Blithely immune to all this, we rented an apartment, pounded the pavement and actually did manage to find work. I sold menswear during the holiday season, then worked interviewing applicants for a low-income energy assistance program. We made a couple of friends; we found a good place for pizza. I budgeted $35 for food each week and cooked straight out of Laurel’s Kitchen and The Moosewood Cookbook.
Money was tight, the apartment was cold, it never stopped raining (after all, there is a rainforest just a few miles north of Aberdeen), but that didn’t matter so much. We were making a life, getting started. There would be time for real careers and solid incomes later. For now, we were content to live like young, dumb, hapless fools.
But we were also experimenting in what it meant to be grown-up. We found ourselves a doctor and a dentist. We saved up enough money to buy a dining set and a sofa from a secondhand shop. And one time, we drove over the Grays Harbor Bridge to go to the South Shore Mall because Penneys was having a sale on kitchen ware. There wasn’t much I really needed, but I wanted some things. To prove I was a woman with her own kitchen supplies, not random items pooled together with other housemates.
I bought a cutting board. I bought a brown Pyrex oblong baking dish.
The cutting board was wood, but on the thin side. And on the small side—maybe 12 by 20. The Pyrex dish was ugly, but just right for enchiladas and brownies and bulgur casseroles and the zucchini-crusted pizza that we loved.
I was sure that I would find a better, larger, thicker cutting board later in life. Maybe even a butcher block. I knew for sure that one day I’d have an assortment of Le Creuset cookware in those lovely, eye-popping colors.
Just last night I chopped the onions and the peppers and grated the cheese on that cutting board I bought over 25 years ago in Aberdeen. Just last night I tucked the filled, rolled enchiladas into the Pyrex dish and covered them with sauce. And it struck me: those items, which I thought were impermanent, stop-gaps on the way to full and sophisticated adulthood had come with me through every move I’ve made since leaving Washington state, through two divorces, through raising two children.
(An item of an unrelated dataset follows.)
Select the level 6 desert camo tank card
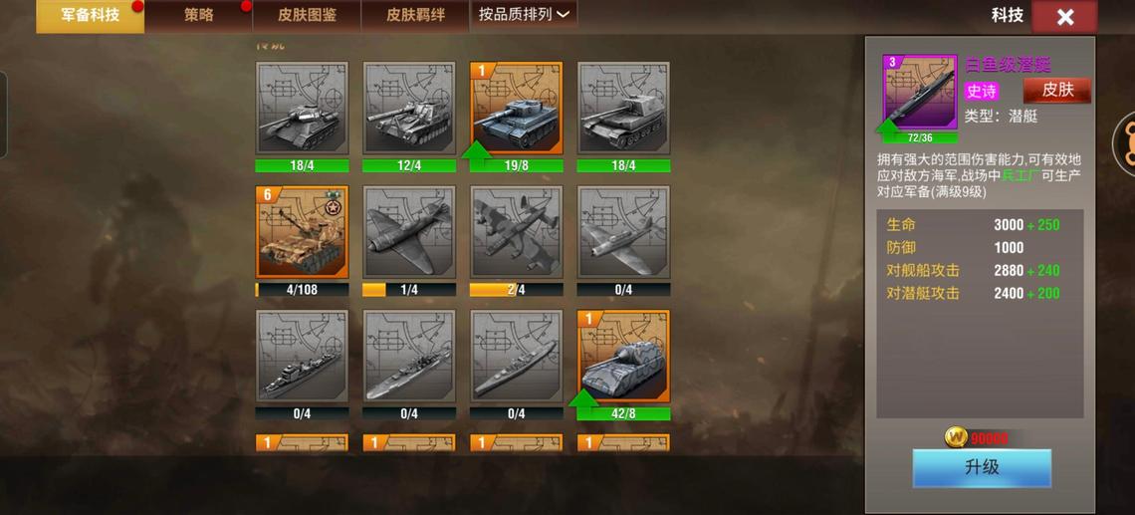This screenshot has height=515, width=1135. coord(302,232)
How had that happened? Where had the time gone?
It’s not that I can’t afford to buy those things (OK, Le Creuset is a little out of my price range, but they have those knock-offs at Marshalls). It’s more the case that time went by so quickly. I grew into adulthood and moved through adulthood and now stand, slack-jawed and amazed as my daughter’s cusp on it themselves.
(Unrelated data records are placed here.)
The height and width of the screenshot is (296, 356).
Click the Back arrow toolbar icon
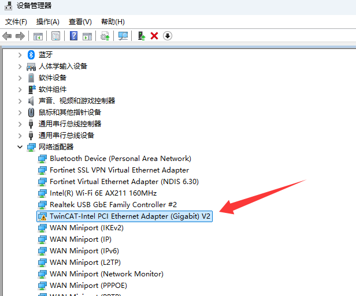[x=8, y=36]
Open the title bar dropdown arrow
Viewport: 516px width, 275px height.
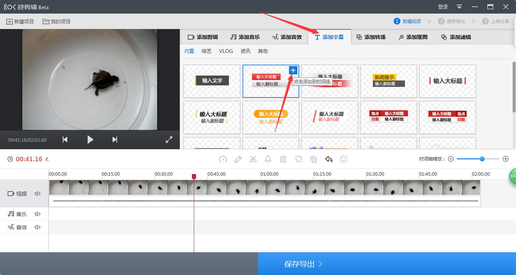point(459,6)
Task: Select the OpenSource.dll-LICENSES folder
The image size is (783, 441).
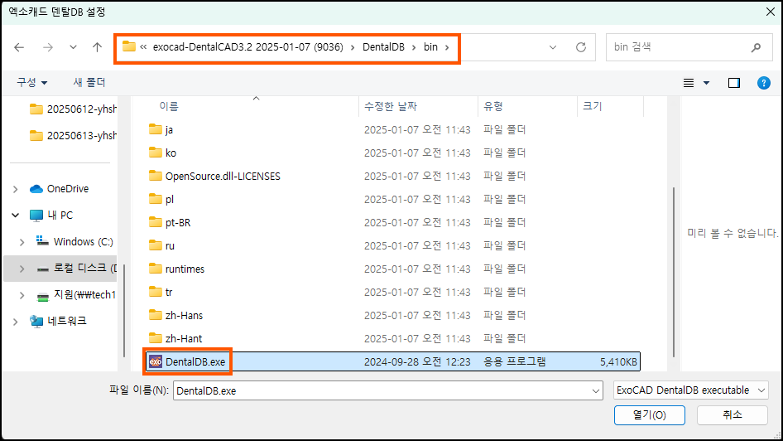Action: (222, 176)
It’s all a little unsettling.
A few years back I splurged on a set of All-Clad cookware, retiring the starter set of Revere Ware my mother had given me when I moved back east for graduate school. I felt the All-Clad was testimony to the fact that I had arrived. But I’d arrived at nothing. Life is like those moving sidewalks at airports: It doesn’t stop, it just keeps moving.
I’m not being morose in saying that. Or profound. I’m simply astonished at how long I’ve been an adult, not really noticing the passing years. Not really noticing that, though I do have other, nicer cutting boards and plenty of baking dishes, I keep reaching for the ones I bought in Aberdeen at Penneys, the ones that seemed so provisional at the time.
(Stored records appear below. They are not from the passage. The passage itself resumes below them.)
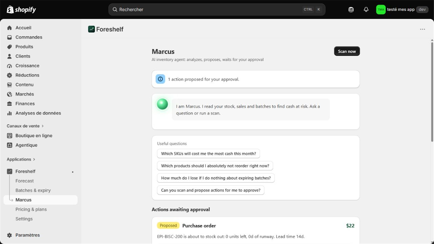Click the Scan now button
The image size is (434, 244).
(x=347, y=51)
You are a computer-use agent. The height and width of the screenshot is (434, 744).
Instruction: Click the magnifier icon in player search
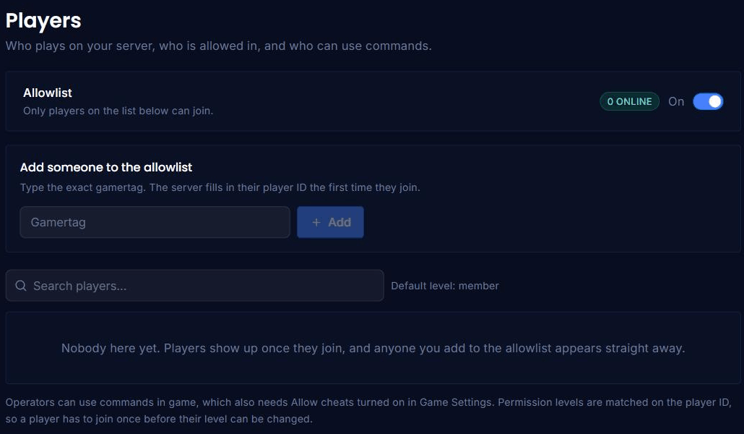pos(21,286)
I know the cliché. And it’s true: The best things in life aren’t things. But things have meaning. Rilke knew that—in his so called Dinggedichte or ‘thing poems,’ objects have a vitality to them occasioned by their relationship to the one who experiences them.
I’m not saying that my old cutting board and Pyrex dish have anything to do with “Archaic Torso of Apollo.” But when Rilke writes in The Book of Hours ,“I live my life in growing rings/which move out over the things around me,” I feel I understand what he means. And when he finishes the poem by asking “And I still don’t know: am I a falcon, a storm/or a great song” I feel a similar wonder.